MATERIALS PROVIDED:
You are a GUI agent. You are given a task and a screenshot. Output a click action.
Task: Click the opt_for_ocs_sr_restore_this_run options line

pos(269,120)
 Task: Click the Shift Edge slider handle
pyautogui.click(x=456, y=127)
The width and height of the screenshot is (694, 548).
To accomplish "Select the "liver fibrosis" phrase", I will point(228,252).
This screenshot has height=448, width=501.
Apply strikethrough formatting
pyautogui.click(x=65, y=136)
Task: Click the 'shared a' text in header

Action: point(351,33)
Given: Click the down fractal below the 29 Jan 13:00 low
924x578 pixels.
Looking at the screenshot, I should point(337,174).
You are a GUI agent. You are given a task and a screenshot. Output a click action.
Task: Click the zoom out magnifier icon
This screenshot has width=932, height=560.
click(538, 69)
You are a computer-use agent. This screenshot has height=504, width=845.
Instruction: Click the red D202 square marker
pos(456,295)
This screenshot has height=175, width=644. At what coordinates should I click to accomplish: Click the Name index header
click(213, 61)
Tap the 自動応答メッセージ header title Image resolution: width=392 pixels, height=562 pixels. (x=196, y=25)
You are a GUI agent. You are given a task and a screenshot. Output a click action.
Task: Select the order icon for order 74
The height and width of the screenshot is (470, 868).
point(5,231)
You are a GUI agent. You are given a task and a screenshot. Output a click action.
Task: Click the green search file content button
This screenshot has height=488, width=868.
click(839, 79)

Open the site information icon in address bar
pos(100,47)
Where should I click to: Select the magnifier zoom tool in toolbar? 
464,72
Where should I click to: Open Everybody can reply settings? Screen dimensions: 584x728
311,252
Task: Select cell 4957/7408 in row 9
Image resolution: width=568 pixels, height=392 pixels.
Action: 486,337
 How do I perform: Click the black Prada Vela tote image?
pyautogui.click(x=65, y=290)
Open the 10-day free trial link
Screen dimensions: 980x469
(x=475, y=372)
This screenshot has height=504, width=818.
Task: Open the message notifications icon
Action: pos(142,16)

EXERCISE: Each line above should be reproduced exactly, with nothing omitted.

TASK RESULT:
You are a GUI agent. You are given a task and a screenshot. Output a click action.
Task: Click the opt_for_ocs_sr_restore_this_run options line

pos(269,120)
 Task: Click the Shift Edge slider handle
pyautogui.click(x=456, y=127)
The width and height of the screenshot is (694, 548).
To accomplish "Select the "liver fibrosis" phrase", I will point(228,252).
This screenshot has height=448, width=501.
Apply strikethrough formatting
pyautogui.click(x=65, y=136)
Task: Click the 'shared a' text in header

Action: point(351,33)
Given: Click the down fractal below the 29 Jan 13:00 low
924x578 pixels.
Looking at the screenshot, I should point(337,174).
You are a GUI agent. You are given a task and a screenshot. Output a click action.
Task: Click the zoom out magnifier icon
This screenshot has width=932, height=560.
click(538, 69)
You are a computer-use agent. This screenshot has height=504, width=845.
Instruction: Click the red D202 square marker
pos(456,295)
This screenshot has height=175, width=644. At what coordinates should I click to accomplish: Click the Name index header
click(213, 61)
Tap the 自動応答メッセージ header title Image resolution: width=392 pixels, height=562 pixels. (x=196, y=25)
You are a GUI agent. You are given a task and a screenshot. Output a click action.
Task: Select the order icon for order 74
The height and width of the screenshot is (470, 868).
point(5,231)
You are a GUI agent. You are given a task and a screenshot. Output a click action.
Task: Click the green search file content button
This screenshot has height=488, width=868.
click(839, 79)

Open the site information icon in address bar
pos(100,47)
Where should I click to: Select the magnifier zoom tool in toolbar? 
464,72
Where should I click to: Open Everybody can reply settings? Screen dimensions: 584x728
311,252
Task: Select cell 4957/7408 in row 9
Image resolution: width=568 pixels, height=392 pixels.
Action: 486,337
 How do I perform: Click the black Prada Vela tote image?
pyautogui.click(x=65, y=290)
Open the 10-day free trial link
Screen dimensions: 980x469
(x=475, y=372)
This screenshot has height=504, width=818.
Task: Open the message notifications icon
Action: pos(142,16)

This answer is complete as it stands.